• **SELECTION**
Building an expandable outline for the web

For part of a major work project I found myself needing to view a hierarchical list in an expandable outline form on the web.

On my Mac I used Omni Outliner which works great, but that didn’t work for my colleagues who work in Windows. They translated the list into a Word outline, but outline view in Word is not all that great, and who wants to fire up Word just to view an outline?

No, the answer was definitely to be able to view this list in a web browser, but how to build that?

We’ve been managing most of the work on this project we’ve using a Sharepoint site, but I couldn’t find a way to build a simple expandable list in Sharepoint. Later I found some articles on how to build one in Sharepoint, but they require developer access to Sharepoint, which I don’t have, and some coding in Visual Studio, which left me out in the cold at home over the long weekend with my house full of Macs.

In casting around I came up with two AJAX toolkits that both have expanding and collapsing tree controls – the DOJO toolkit and the Yahoo! UI Library.

I spent some time this weekend trying out the tree controls in both libraries. I was impressed with both – the features and design of both of these toolkits is pretty amazing.

• **DATA EXTRACT**
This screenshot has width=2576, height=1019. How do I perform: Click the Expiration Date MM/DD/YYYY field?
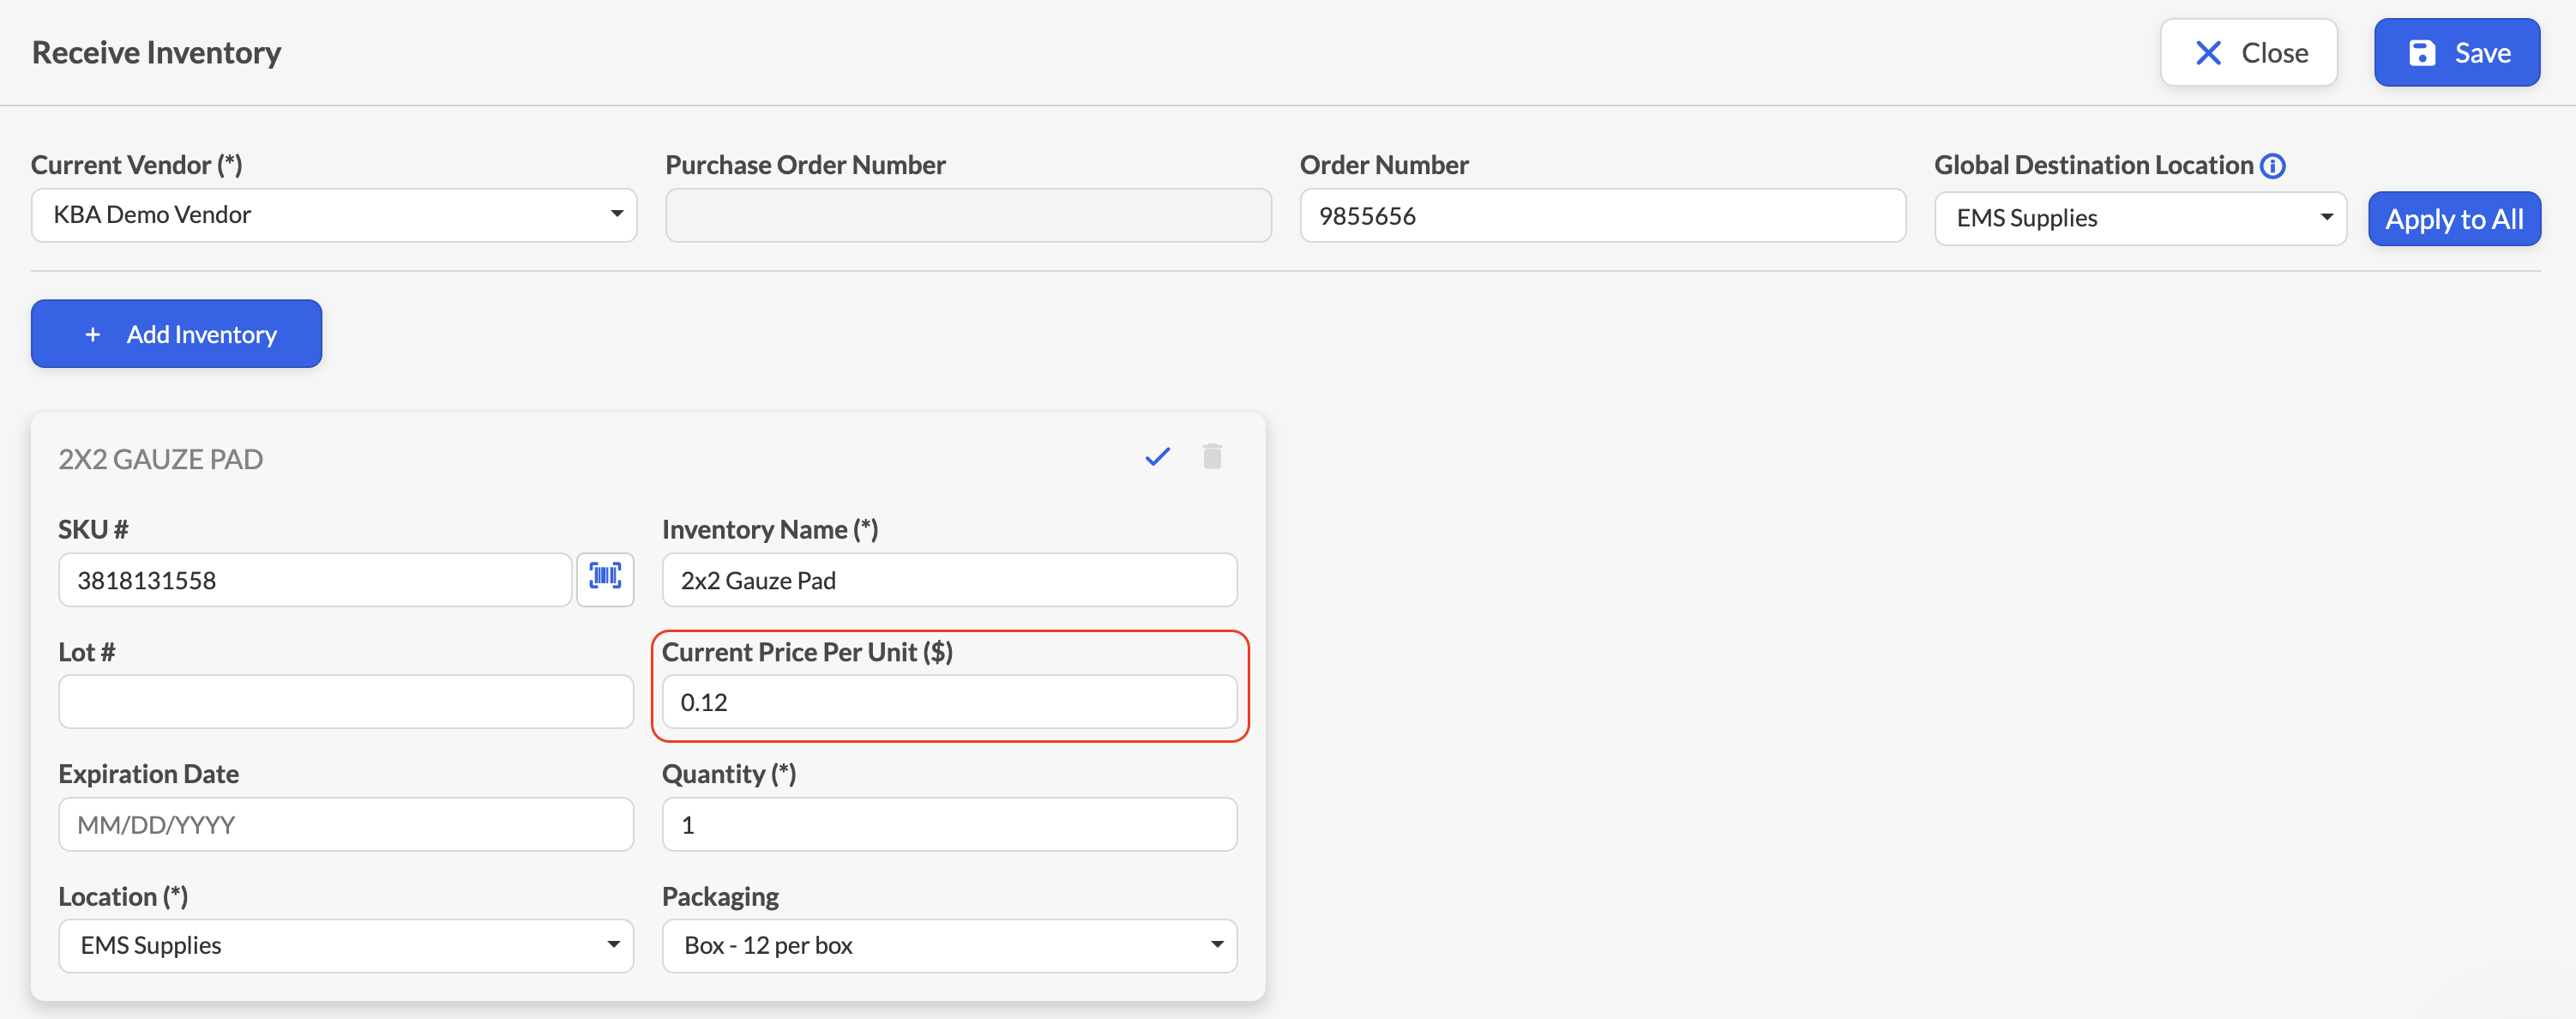click(x=346, y=824)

• **YOUR TASKS**
A – Answer the following questions using the post on building an expandable outline.
(i) Which application did the writer use on the Mac?
(ii) Into what did the writer's colleagues translate the list?
(iii) Which two AJAX toolkits did the writer identify?
B – Reproduce word for word the passage of the post on building an expandable outline from "In casting around" up to and including "is pretty amazing.".
C – For each statement, indicate whether it agrees with the post on building an expandable outline. Answer yes or no, and quote the deciding words.
(i) The writer's colleagues work in Windows.
(ii) The writer has developer access to Sharepoint.
(iii) After trying the tree controls in both libraries, the writer was disappointed.
The listing was drawn from a separate source and is unrelated to the text.

• **TASK SOLUTIONS**
A –
(i) Omni Outliner
(ii) A Word outline
(iii) The DOJO toolkit and the Yahoo! UI Library

B –
In casting around I came up with two AJAX toolkits that both have expanding and collapsing tree controls – the DOJO toolkit and the Yahoo! UI Library.

I spent some time this weekend trying out the tree controls in both libraries. I was impressed with both – the features and design of both of these toolkits is pretty amazing.

C –
(i) Yes: "that didn’t work for my colleagues who work in Windows"
(ii) No: "they require developer access to Sharepoint, which I don’t have"
(iii) No: "I was impressed with both"